Kyutai, a French non-profit AI research laboratory, has introduced Moshi, a real-time native multimodal foundational AI model. This open-source project features voice-enabled AI assistant offering capabilities that rival OpenAI’s GPT-4o and Google Astra.
Moshi, developed by a team of just eight researchers in six months, can understand and express 70 different emotions and styles, speak with various accents, and handle two audio streams simultaneously, allowing it to listen and talk at the same time.
Built on the Helium 7B model, Moshi integrates text and audio training, optimised for CUDA, Metal, and CPU backends with support for 4-bit and 8-bit quantization.
Key features of Moshi include:
- Real-time interaction with end-to-end latency of 200 milliseconds
- Ability to run on consumer-grade hardware, including MacBooks
- Support for multiple backends (CUDA, Metal, CPU)
- Watermarking to detect AI-generated audio (in progress)
Kyutai chief Patrick Pérez said that the Moshi has the potential to revolutionize human-machine communication, saying, “Moshi thinks while it talks”.

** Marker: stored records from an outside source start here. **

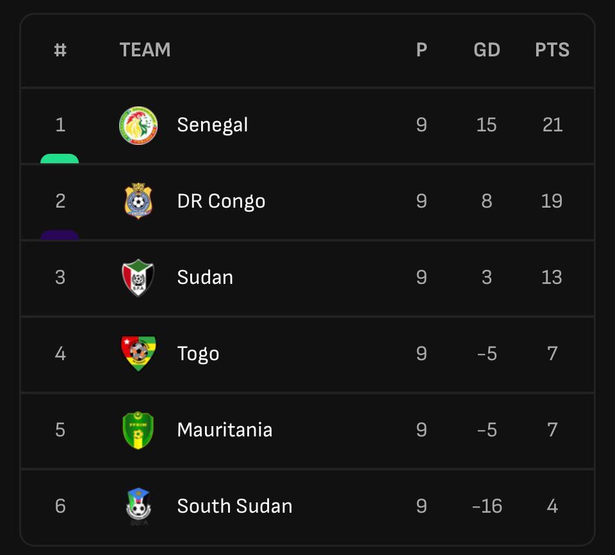Open the Senegal team link
This screenshot has height=555, width=615.
point(212,125)
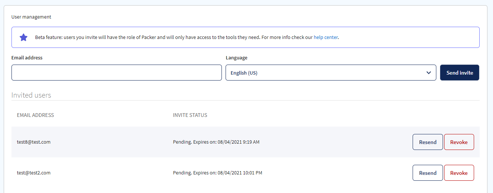Viewport: 493px width, 193px height.
Task: Revoke invite for test@test2.com
Action: (459, 173)
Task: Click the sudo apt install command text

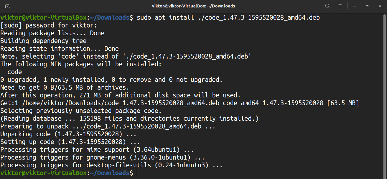Action: 228,18
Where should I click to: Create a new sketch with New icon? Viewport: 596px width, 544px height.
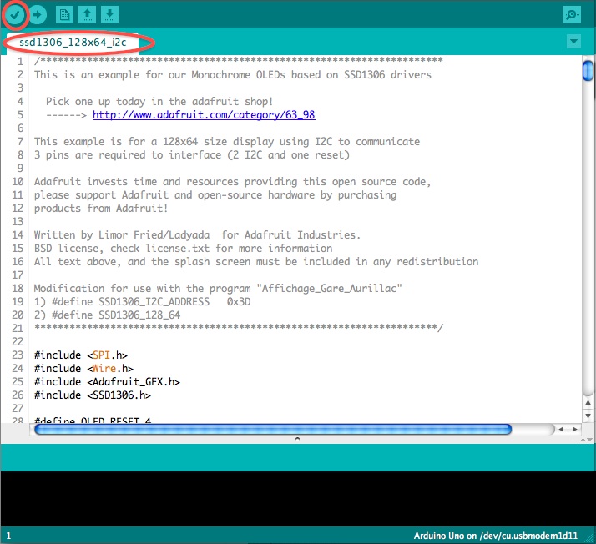64,15
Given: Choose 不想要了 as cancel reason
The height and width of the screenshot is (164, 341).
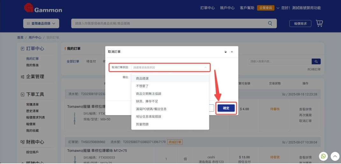Looking at the screenshot, I should pos(142,86).
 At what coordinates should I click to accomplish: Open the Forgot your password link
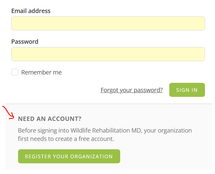pos(132,90)
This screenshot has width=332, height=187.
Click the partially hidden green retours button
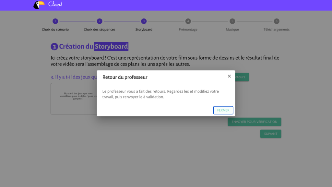[x=242, y=77]
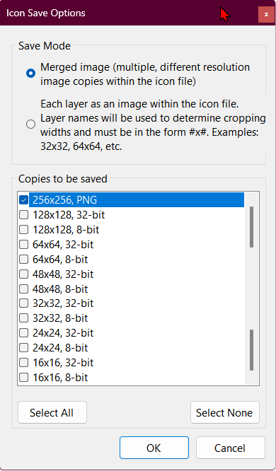This screenshot has height=471, width=276.
Task: Confirm with the OK button
Action: point(154,448)
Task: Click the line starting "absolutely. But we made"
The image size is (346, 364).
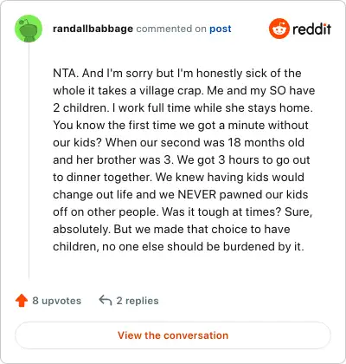Action: coord(171,230)
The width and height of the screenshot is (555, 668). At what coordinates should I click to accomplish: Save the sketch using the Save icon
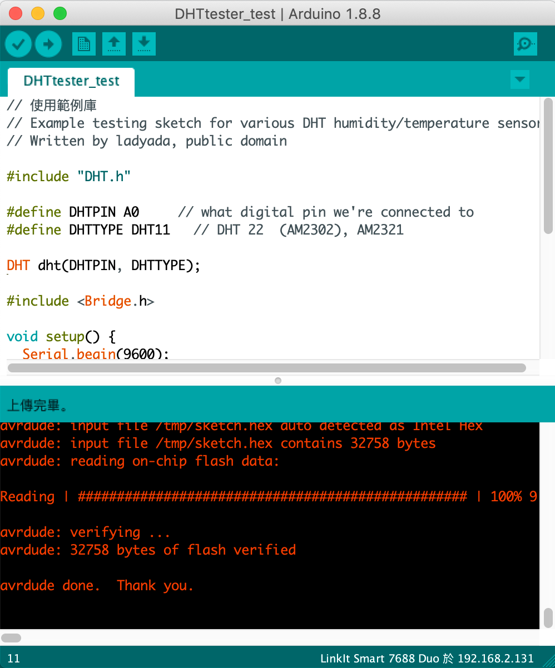(143, 43)
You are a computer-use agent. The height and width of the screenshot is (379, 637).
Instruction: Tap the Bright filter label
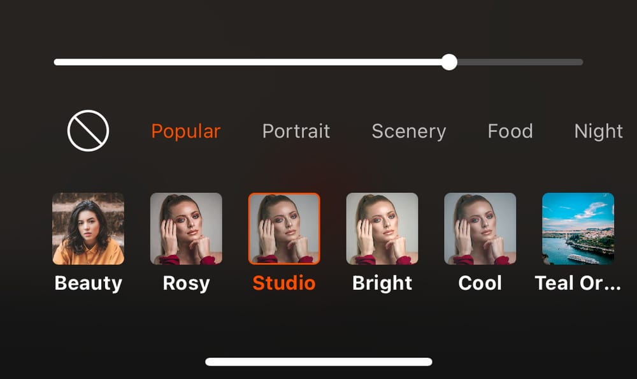pos(382,283)
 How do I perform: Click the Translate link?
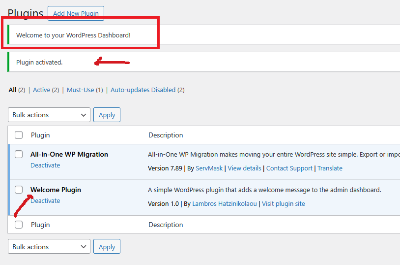330,168
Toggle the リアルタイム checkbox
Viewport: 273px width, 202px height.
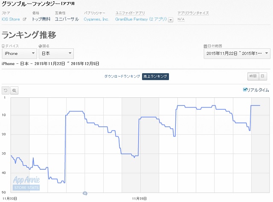(245, 90)
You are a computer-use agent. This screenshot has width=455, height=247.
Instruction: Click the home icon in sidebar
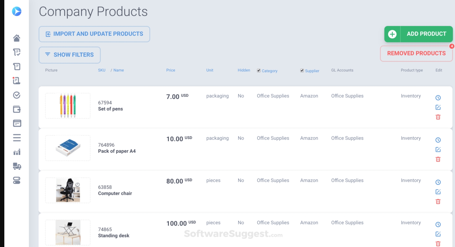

Kyutai plans to release the full model, including the inference codebase, the 7B model, the audio codec, and the optimised stack.
Founded in November 2023 with €300 million in backing from investors including French billionaire Xavier Niel, the startup aims to contribute to open research in AI and foster ecosystem development.
The lab’s approach challenges major AI companies like OpenAI, which have faced criticism for delaying releases due to safety concerns. Notably, OpenAI has been withholding the release of its video generation model Sora, as well as the Voice Engine and voice mode features of GPT-4o.
Moshi contributes to France’s increasing influence in the AI sector, alongside other French-origin projects such as Hugging Face and Mistral.